++++ Material for this exercise
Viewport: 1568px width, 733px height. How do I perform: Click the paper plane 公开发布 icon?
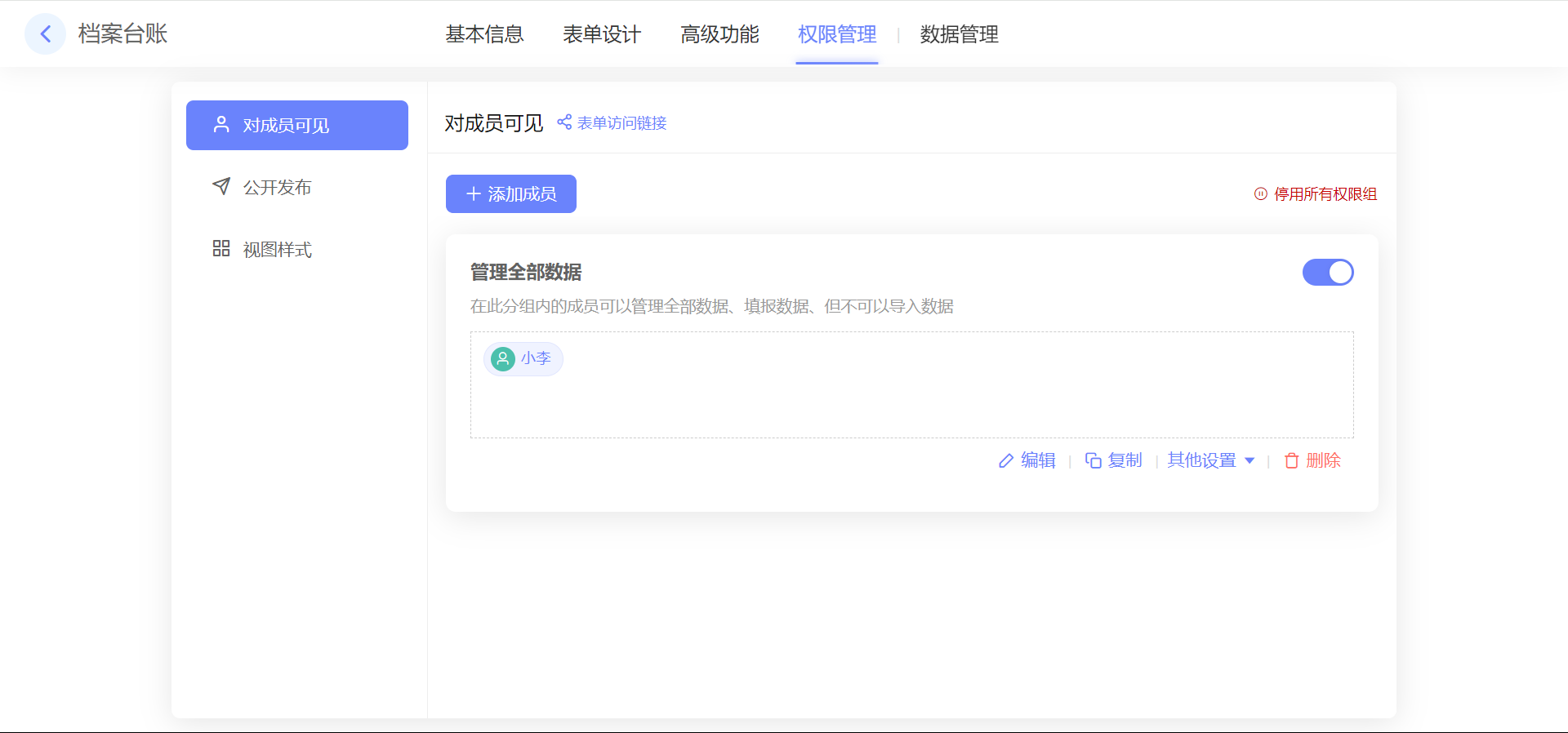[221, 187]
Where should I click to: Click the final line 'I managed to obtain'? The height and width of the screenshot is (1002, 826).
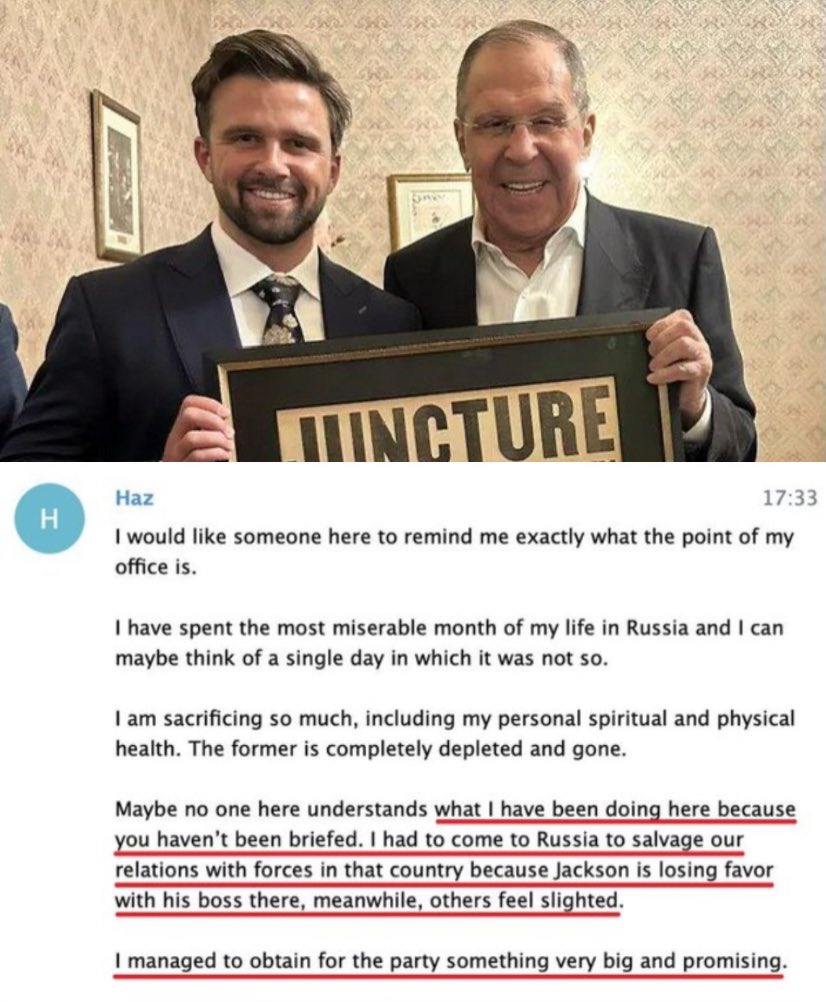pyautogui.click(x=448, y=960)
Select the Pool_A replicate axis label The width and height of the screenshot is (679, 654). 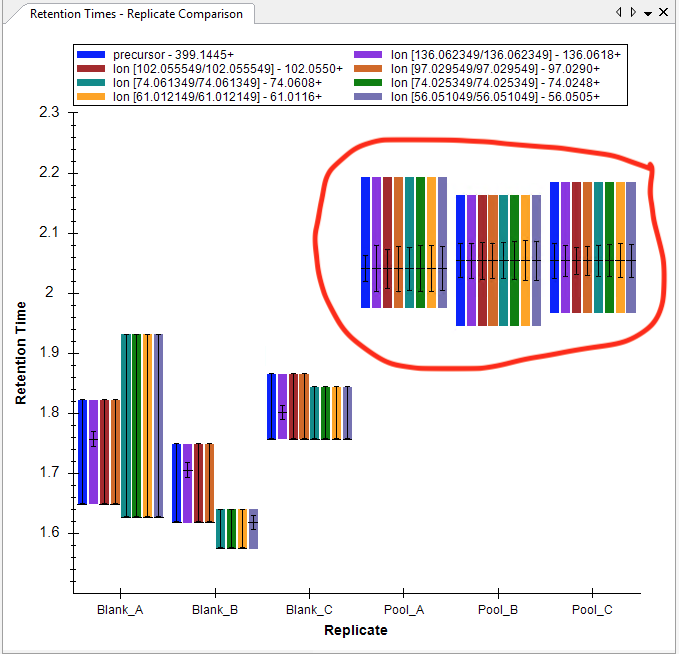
++++++++
Work required – The task calls for every record to be transcribed exactly, with no images included.

Output below –
Viewport: 1568px width, 733px height. How do I perform: Click the paper plane 公开发布 icon?
[221, 187]
Where should I click to: Click the final line 'I managed to obtain'? The height and width of the screenshot is (1002, 826).
pyautogui.click(x=448, y=960)
Select the Pool_A replicate axis label The width and height of the screenshot is (679, 654). 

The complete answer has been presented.